▶ _EXERCISE TEXT_

↓↓↓

PromQL Query Reference
Ready-to-use PromQL queries for monitoring llm-d deployments. Use these in the Prometheus UI or as the basis for Grafana panels.
To generate traffic and populate error metrics for testing, use the traffic generation script.
Tier 1: Immediate Failure & Saturation Indicators
Start here when something looks wrong.
| Metric Need | PromQL Query |
|---|---|
| Overall Error Rate | sum(rate(llm_d_router_epp_request_error_total[5m])) / sum(rate(llm_d_router_epp_request_total[5m])) |
| Per-Model Error Rate | sum by(model_name) (rate(llm_d_router_epp_request_error_total[5m])) / sum by(model_name) (rate(llm_d_router_epp_request_total[5m])) |
| Request Preemptions | sum by(pod, instance) (rate(vllm:num_preemptions[5m])) |
| Overall Latency P90 | histogram_quantile(0.90, sum by(le) (rate(llm_d_router_epp_request_duration_seconds_bucket[5m]))) |
| Overall Latency P99 | histogram_quantile(0.99, sum by(le) (rate(llm_d_router_epp_request_duration_seconds_bucket[5m]))) |
| TTFT P99 per model | histogram_quantile(0.99, sum by(le, model_name) (rate(vllm:time_to_first_token_seconds_bucket[5m]))) |
| Inter-Token Latency P99 | histogram_quantile(0.99, sum by(le, model_name) (rate(vllm:inter_token_latency_seconds_bucket[5m]))) |
| Request Rate | sum by(model_name) (rate(llm_d_router_epp_request_total[5m])) |
| GPU Utilization | avg by(gpu, node) (DCGM_FI_DEV_GPU_UTIL or nvidia_gpu_duty_cycle) |
| EPP E2E Latency P99 | histogram_quantile(0.99, sum by(le) (rate(llm_d_router_epp_scheduler_e2e_duration_seconds_bucket[5m]))) |
| EPP Plugin Latency P99 | histogram_quantile(0.99, sum by(le, plugin_type) (rate(llm_d_router_epp_plugin_duration_seconds_bucket[5m]))) |
Tier 2: Diagnostic Drill-Down
Basic Model Serving
| Metric Need | PromQL Query |
|---|---|
| KV Cache Utilization | avg by(pod, model_name) (vllm:kv_cache_usage_perc) |
| Request Queue Depth | sum by(pod, model_name) (vllm:num_requests_waiting) |
| Active Requests | avg by(pod) (vllm:num_requests_running) |
| Total Throughput (tokens/sec) | sum by(model_name, pod) (rate(vllm:prompt_tokens_total[5m]) + rate(vllm:generation_tokens_total[5m])) |
| Generation Token Rate | sum by(model_name, pod) (rate(vllm:generation_tokens_total[5m])) |
Routing & Load Balancing
| Metric Need | PromQL Query |
|---|---|
| QPS per pod | sum by(pod) (rate(llm_d_router_epp_request_total[5m])) |
| Token distribution per pod | sum by(pod) (rate(vllm:prompt_tokens_total[5m]) + rate(vllm:generation_tokens_total[5m])) |
| Routing decision latency P99 | histogram_quantile(0.99, sum by(le) (rate(llm_d_router_epp_plugin_duration_seconds_bucket[5m]))) |
Prefix Caching
| Metric Need | PromQL Query |
|---|---|
| Cache hit rate | sum(rate(vllm:prefix_cache_hits_total[5m])) / sum(rate(vllm:prefix_cache_queries_total[5m])) |
| Per-pod hit rate | sum by(pod) (rate(vllm:prefix_cache_hits_total[5m])) / sum by(pod) (rate(vllm:prefix_cache_queries_total[5m])) |
| EPP prefix indexer size | llm_d_router_epp_prefix_indexer_size |
| EPP prefix hit ratio P90 | histogram_quantile(0.90, sum by(le) (rate(llm_d_router_epp_prefix_indexer_hit_ratio_bucket[5m]))) |
Prefill/Decode Disaggregation
| Metric Need | PromQL Query |
|---|---|
| Prefill worker utilization | avg by(pod) (vllm:num_requests_running(pod=~".*prefill.*")) |
| Decode KV cache utilization | avg by(pod) (vllm:kv_cache_usage_perc(pod=~".*decode.*")) |
| P/D decision ratio | sum(rate(llm_d_router_epp_pd_decision_total(decision_type="prefill-decode")[5m])) / sum(rate(llm_d_router_epp_pd_decision_total[5m])) |
Flow Control
Requires the flowControl feature gate enabled on the EPP.

↑↑↑

Entries drawn from a collection:
↓↓↓

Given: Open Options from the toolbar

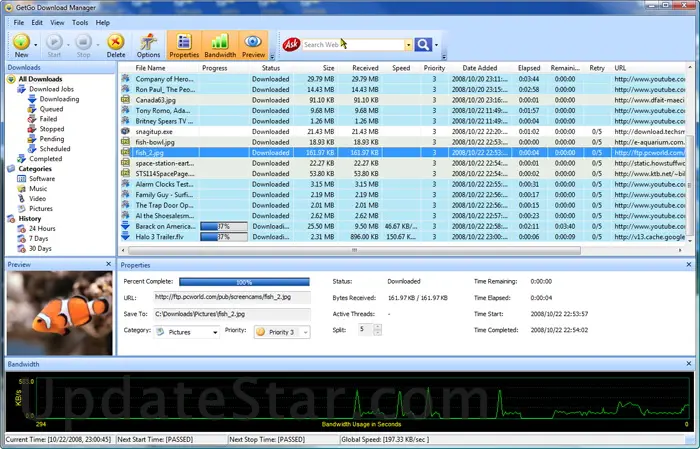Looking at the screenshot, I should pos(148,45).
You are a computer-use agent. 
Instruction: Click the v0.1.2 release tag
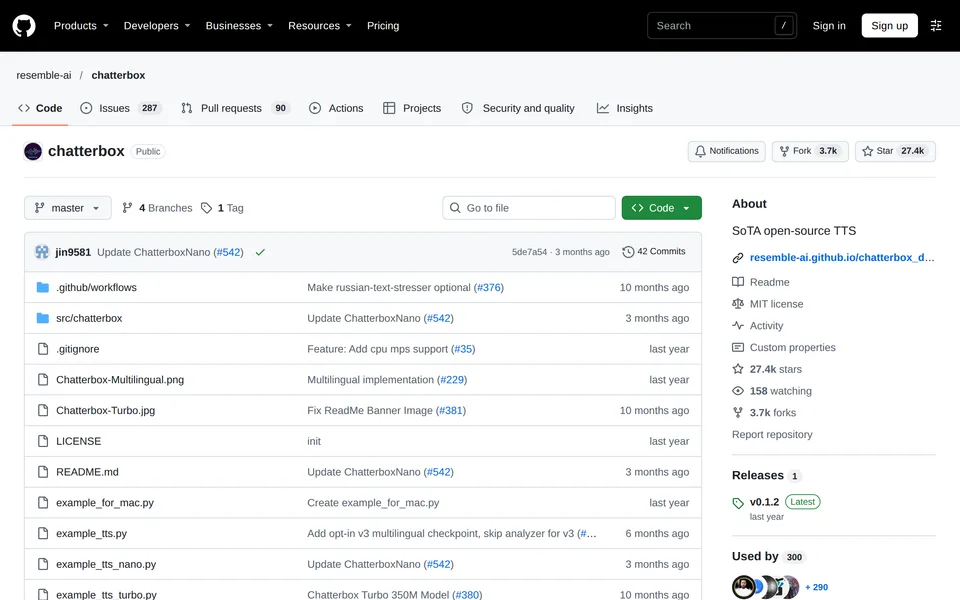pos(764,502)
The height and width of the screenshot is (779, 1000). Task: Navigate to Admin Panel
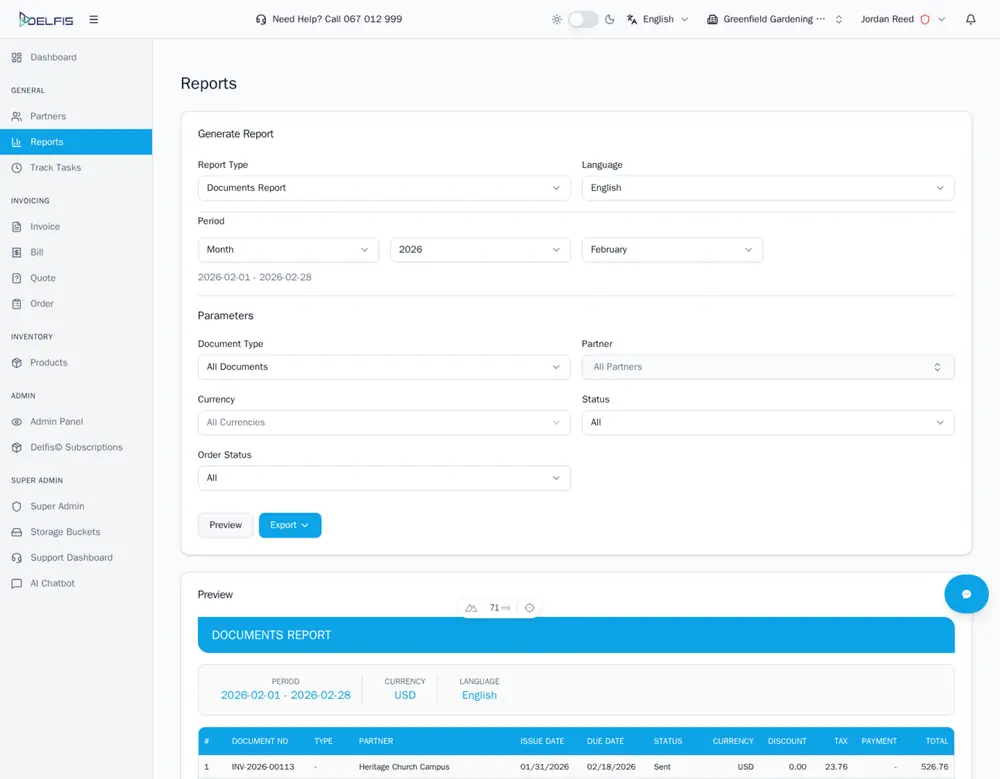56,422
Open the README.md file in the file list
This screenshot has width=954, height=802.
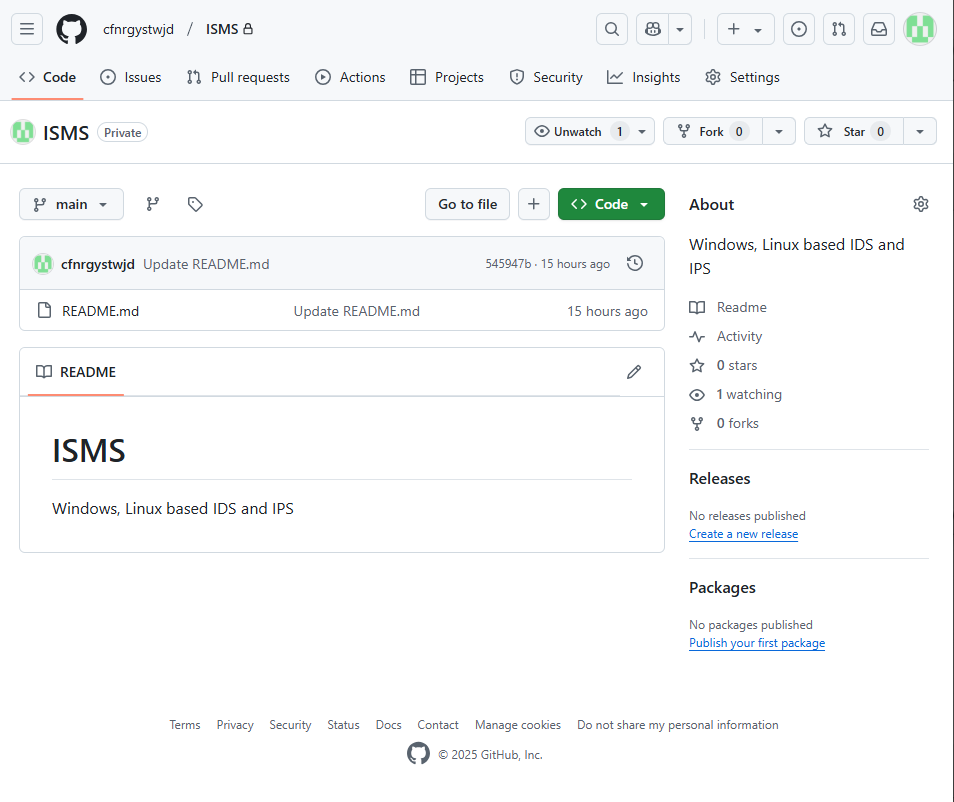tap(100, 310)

↑↑↑

▶ _EXERCISES_
a. According to the PromQL reference, what is the purpose of using the traffic generation script?
b. What does the PromQL reference say Flow Control requires?

▶ _ANSWERS TO EACH TASK_
a. The traffic generation script generates traffic and populates error metrics so the queries can be tested.

b. Flow Control requires the flowControl feature gate to be enabled on the EPP.